By Bill Fitzpatrick Email By Bill Fitzpatrick
September 2014
Scrape, Pillage, and Plunder: The Story of Appalachia

The Story of Appalachia ... is the story of a land that epitomized poverty in America, and the circumstances that gave rise to workers’ unions.

(Left) Child coal miners, West Virginia, 1908. (Photo: Lewis Wickes Hine (1874-1940) - Library of Congress Prints and Photographs Division)

In 1993, my former college roommate and I bicycled from Bellingham, Washington to New Bern, North Carolina. In advance of the trip, we tried to figure a way to avoid cycling through the poverty stricken lands of eastern Kentucky but could find no viable options. “Maybe it won’t be so bad,” I said to Dave, but it was.

When we arrived in the rugged land, the cheerful waves and “God bless you” sentiments that had been our constant companion for 2000 miles were gone.

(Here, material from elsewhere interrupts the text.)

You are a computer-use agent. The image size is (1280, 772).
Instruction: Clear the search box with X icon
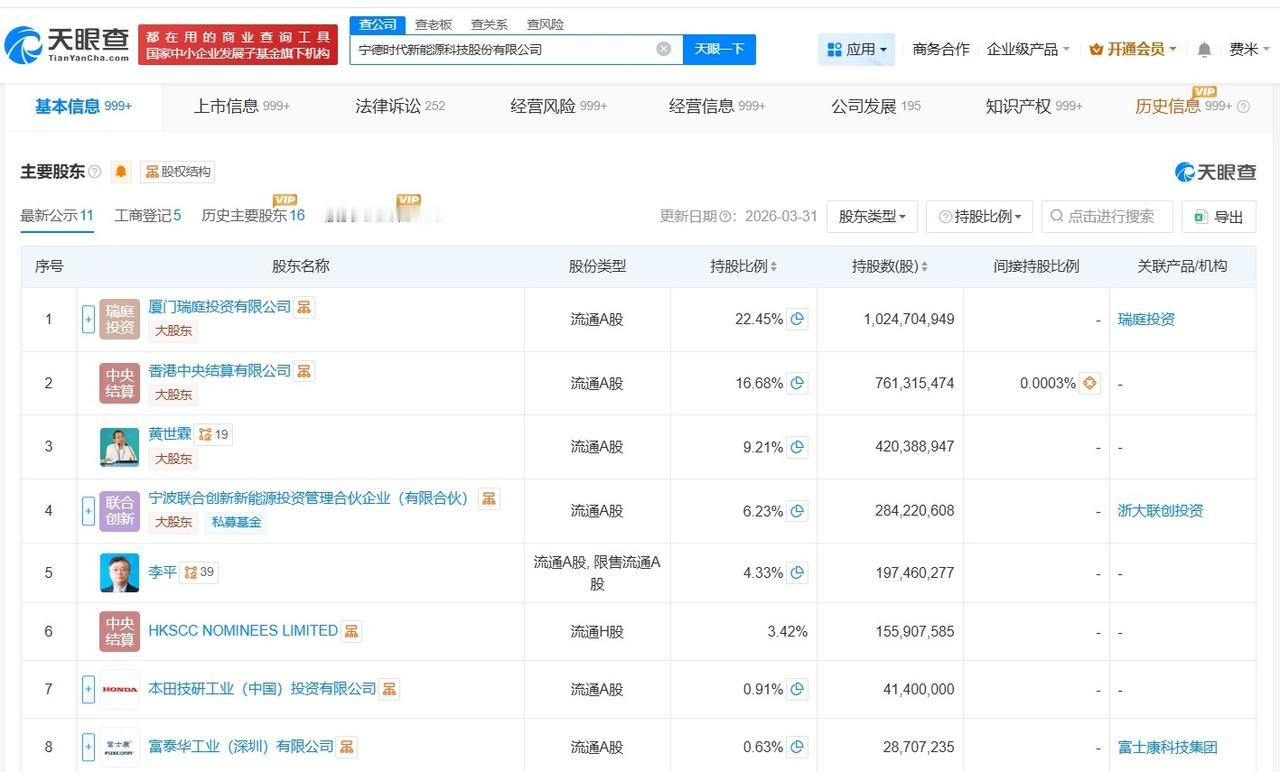click(x=664, y=49)
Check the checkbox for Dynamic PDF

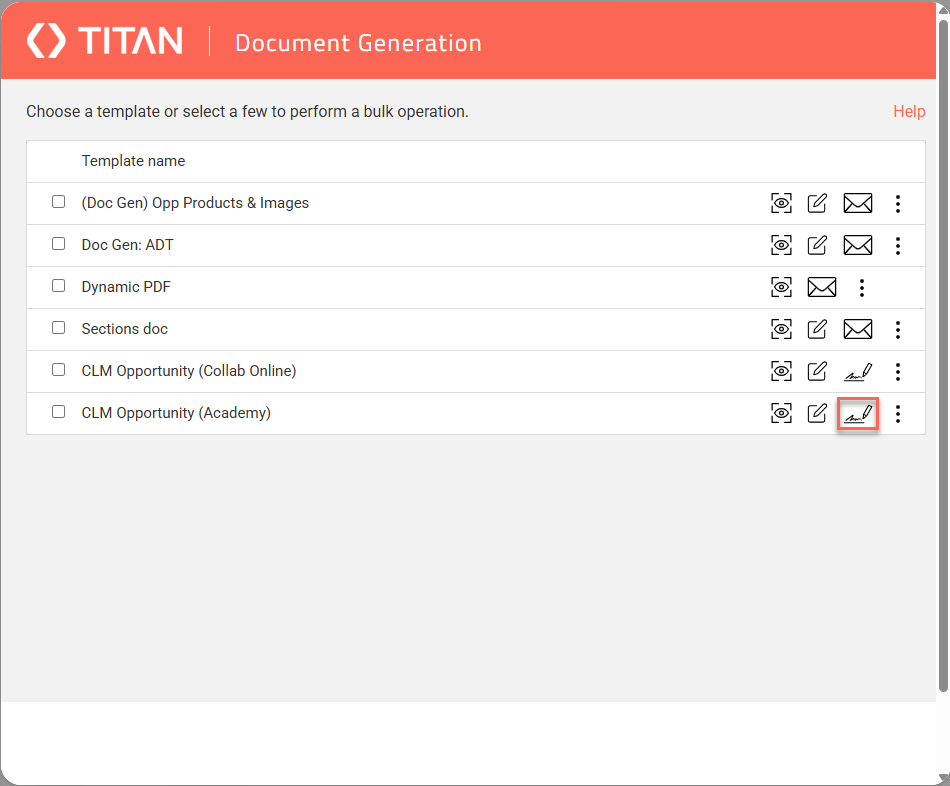(58, 285)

No one gave a tinker’s damn about two exhausted men, but cold shoulders were minor irritants compared to the region’s endless supply of unchained, trained-to-attack dogs. When we were most vulnerable, such as when our speeds slowed on uphill climbs, the dogs would sneak up on us from behind and try to rip the flesh off our unprotected legs. I damned every two-toothed person in sight, their friggin’ dogs, rusted homes, and hopeless land.

In this, the month we celebrate Labor Day, I wish to share the story of eastern Kentucky, an area that was at the epicenter of President Lyndon B. Johnson’s 1965 “War on Poverty.” The program failed but at least the intention was honorable, which is more than what we can say about the other “outsiders” that impacted the area, including businesses and labor unions.

The Appalachians were settled by Scots-Irish immigrants, a clannish sort of people who never looked to others for help. Poor in wealth by Washington D.C. standards, sure, but some locals, like the author Harriette Simpson Arnow, never saw it that way:

When I went out to teach in 1926 there were hundreds of roadless creek valleys all through the Southern Appalachians, and almost no roads at all in Eastern Kentucky… The best homes were usually the older log houses, and around those log houses there were many pleasant things including much that was beautiful; for those who like open fires, children, human talk and song instead of TV and radio, the wisdom of the old who had seen all life from birth to death, none of it hidden behind institutional walls, there was a richness of human life and dignity seldom found in the United States today.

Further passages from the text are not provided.